Data extracts =>
== Segment start ==

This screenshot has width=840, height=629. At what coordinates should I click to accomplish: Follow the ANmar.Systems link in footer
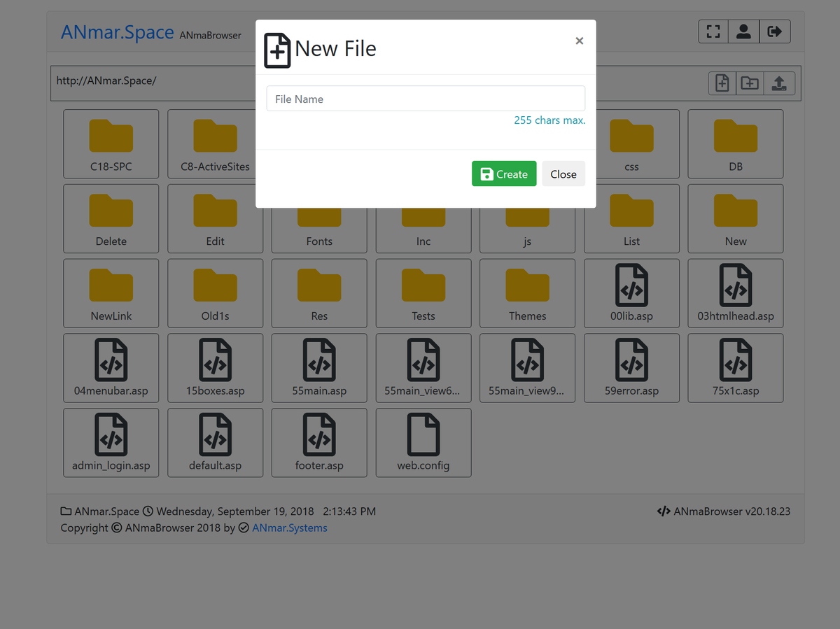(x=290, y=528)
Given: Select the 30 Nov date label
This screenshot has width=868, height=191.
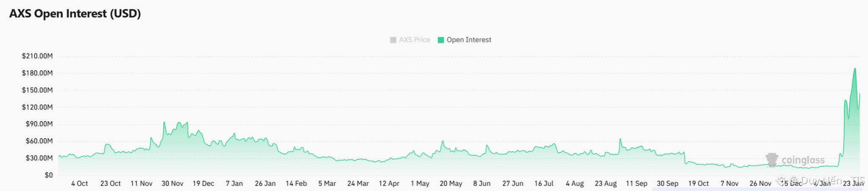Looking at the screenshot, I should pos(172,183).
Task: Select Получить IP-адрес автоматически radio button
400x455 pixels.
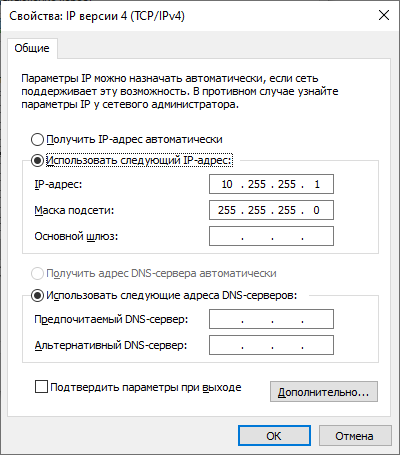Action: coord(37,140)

== Segment end ==
== Segment start ==

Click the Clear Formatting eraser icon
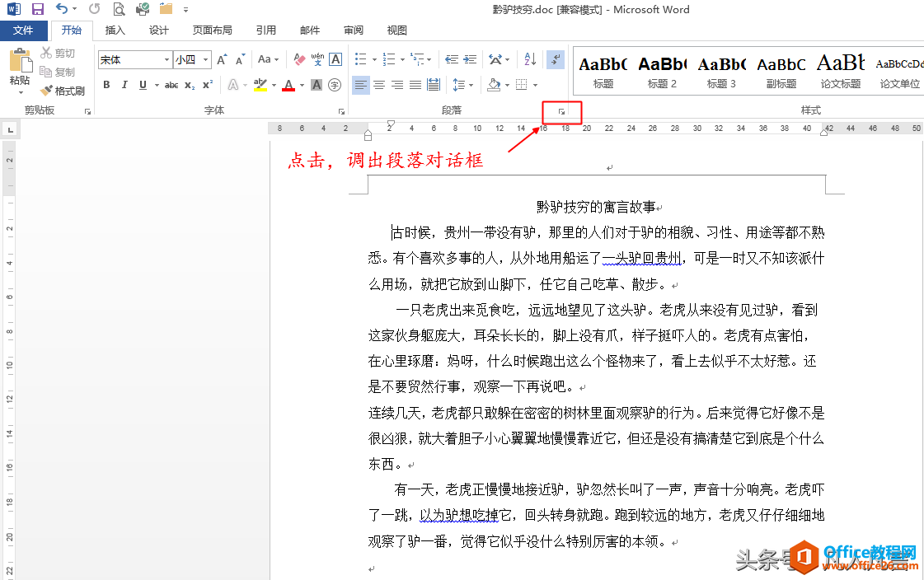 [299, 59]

== Segment end ==

What you should do => For each line above that includes "Select", copy the line.

Final answer =>
Given: Select the 30 Nov date label
Task: Select Получить IP-адрес автоматически radio button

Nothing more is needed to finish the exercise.